One of the problems is how you get CLR (production) commands to the server. For example, our company has several clients that do not give us access to their SQL servers, but rather as a remote connection via SSMS. Thus, there is no local path from which you can deploy your asset DLL. The solution is to either load the binary into the temp table as a binary blob, or as a 0x -hex line.
Then what happens when you update the / storedproc function? You cannot update some assembly depending on another assembly (I cannot remember if it is only in case the function signature is changed.). I think we always drop all sp / func / assys before loading a new version of any assembly.
Build / help integration is idiotic. When you add a reference to sqlclr, you must have this DLL deployed to SQLS. VS will copy this dll from SQLS to the "obj / sqlclr" directory for this project and use it there. When you then create this project using the TFS build system, you must have this DLL for the build to succeed. (There are workarounds related to the common SQLS server, but ..).
When SQLS deploys production DLLs, VS will not be able to deploy new DLLs. The solution is to reset the production DLLs.
Getting a debugger to work with SQLCLR is a bitch. We most often face the fact that we do not have a domain username (DOMAIN \ username) in the sqladmin group (or somesuch). There is very little information that VS / SQLS tells you what is wrong and why it did not hit the breakpoint.
Then even when you write C #, you end up writing SQL in hard-coded strings. I don't know if some helpers exist to avoid this bullshit, for sqlclr there is no nhibernate / sqlalchemy. This is mainly in SP, which should handle many lines / etc. These functions are less affected.

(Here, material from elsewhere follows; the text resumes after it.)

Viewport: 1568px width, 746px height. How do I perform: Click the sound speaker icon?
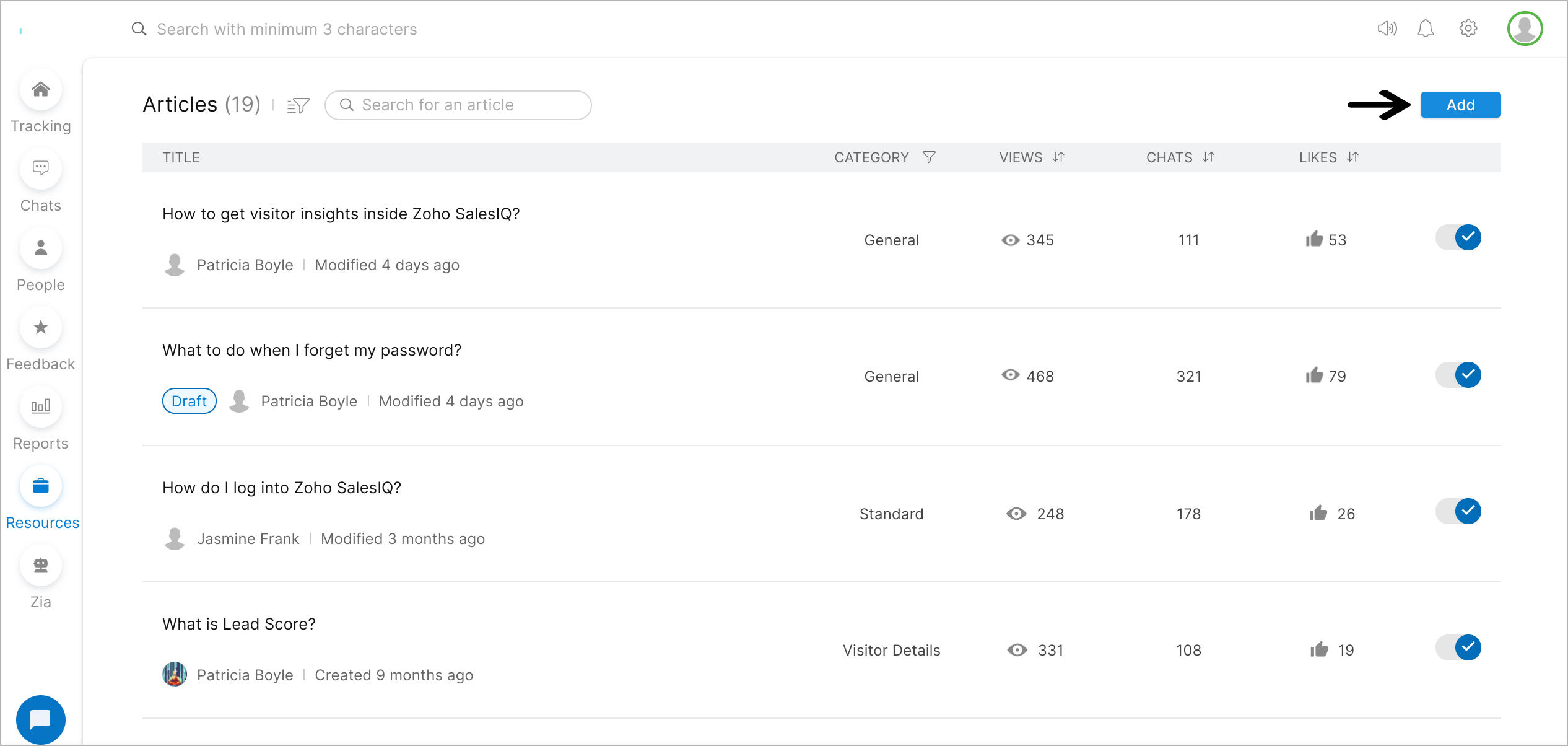tap(1387, 29)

It also means that if you use nhibernate or something similar in your BL layer, you probably won't be able to reuse it in the sqlclr layer, and you will duplicate classes. Creating objects from SqlReader is very, very, very dislike in 2009. What MS thinks is outside of me, incredible shit.
In general, I think SQLCLR is better than T-SQL, but in some situations it ends up just coding T-SQL SP, because it’s less of a concern.